Don’t do anything radically different from your normal lessons.
When the boss pays a visit, it is natural, in most lines of work, to want to put on a show as it were. In the context of a lesson observation, this is not a good idea, for a number of reasons. Firstly, your communication and coordination with your Japanese teaching partner, be they the Japanese Teacher of English at Junior High School or the Homeroom Teacher at elementary, is one of the key indicators on which your performance is likely to be assessed.
If you go off and do something that is a complete departure from the established norms then this is liable to alienate them and as such it will reflect badly on you. Also, in most cases, your manager will meet with the Vice Principal and/or Principal of your school after the observation. They are likely to discuss much more than just your performance on that one day, so please bear that in mind too.
Don’t worry if one of your “bad classes” is being observed
Most teachers will tell you that they have good and bad classes, and that, as such, some schools are more fun to teach at than others. Without any established context, it would seem that having one of your “bad classes” observed could reflect badly on you as a teacher.
Provided you work for a competent agency or Board of Education, this shouldn’t be an issue. The Board of Education will be well aware of the challenges of each school and hopefully your agency will also have been briefed on such issues. Nevertheless, it doesn’t hurt to further outline your own concerns about the class during the post-observation feedback session.
Listen to advice, but don’t be afraid to do your own thing.
As anyone who has an appreciation for debate, education and personal advancement will tell you, no individual has a monopoly on good ideas.

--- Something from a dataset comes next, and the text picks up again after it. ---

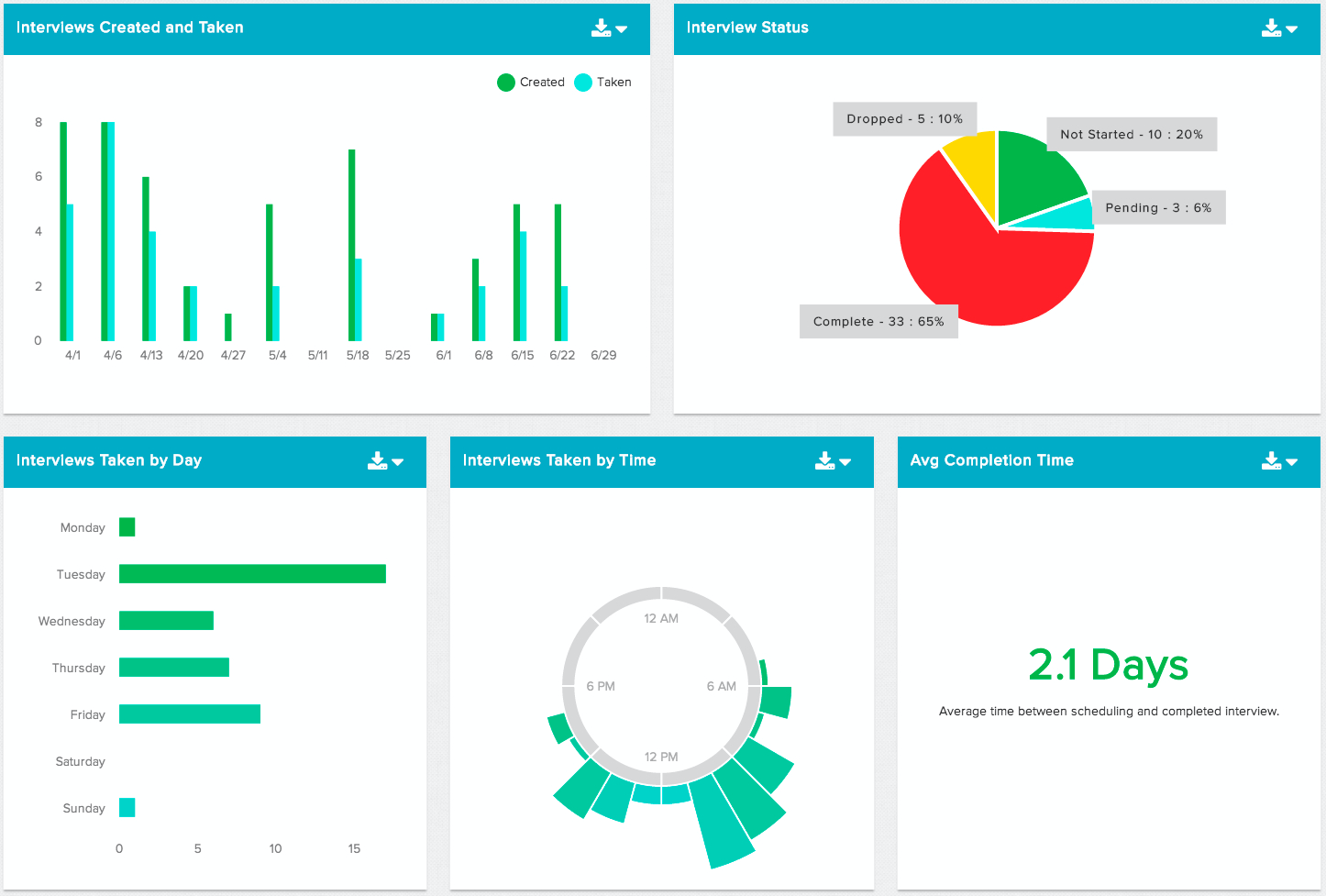
Task: Click the Complete - 33 : 65% label
Action: [878, 321]
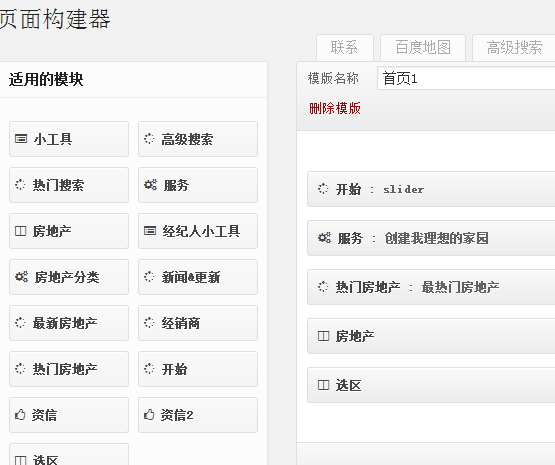The width and height of the screenshot is (555, 465).
Task: Open the 联系 template tab
Action: click(345, 47)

For that reason alone, it is always worthwhile to hear some external critique on your teaching style from an outside source.

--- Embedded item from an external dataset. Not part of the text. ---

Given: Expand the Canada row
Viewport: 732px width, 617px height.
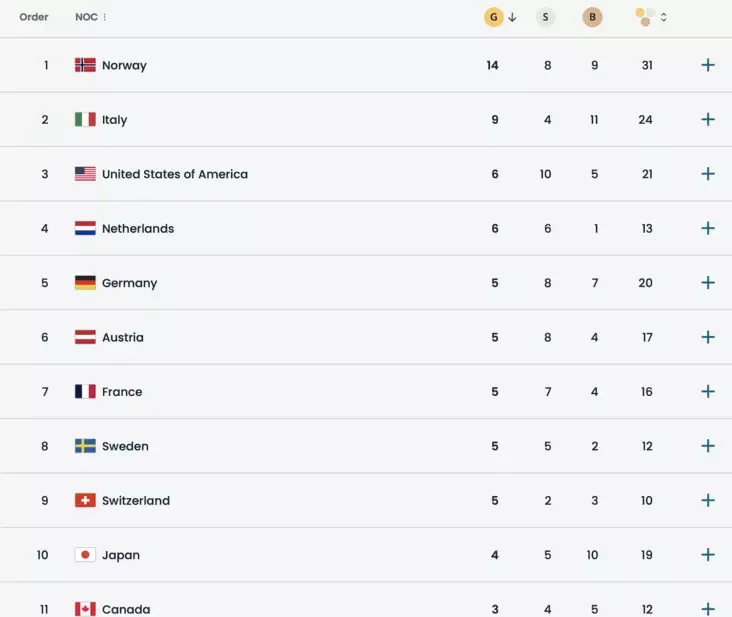Looking at the screenshot, I should point(708,608).
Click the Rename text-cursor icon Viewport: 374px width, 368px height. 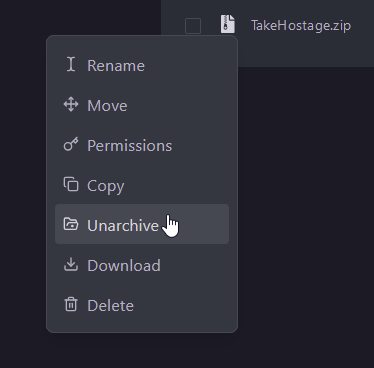71,64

However, do not by any means feel beholden to what they tell you. I recall when I worked for an agency prior to my current direct hire role, the person from the company who observed my lesson and offered comments and advice was not only younger than me, but also had no actual ALT teaching experience.
Likewise, for the first year of my work with a city Board of Education in Okayama prefecture a few years ago, the manager there had no experience of teaching in those schools in their present state, having been based exclusively at city hall for several years. As always, listen, be respectful but don’t feel compelled to follow advice that you disagree with. Teaching requires wisdom and we all acquire such wisdom in different ways.
Above all, stay calm
Teaching always has its ups and downs. It’s no exaggeration to say that this week has been one such week for me. On Monday, one particularly undisciplined class almost had me ready to walk out, yet by Thursday, as I type this article, a succession of enjoyable and energetic elementary school classes has helped me recapture the teaching bug and reminded me once again of why I love what I do so much.
Things sometimes go to plan and sometimes they don’t, but whatever happens during your observation lesson, keeping a cool head under pressure is something your boss cannot fail to admire.
The observation is a nerve-wracking experience, however, no sooner does it appear on your schedule than it’s done and dusted for another year. Good luck to all of you being observed over the next few months, though I’m sure you probably won’t need it.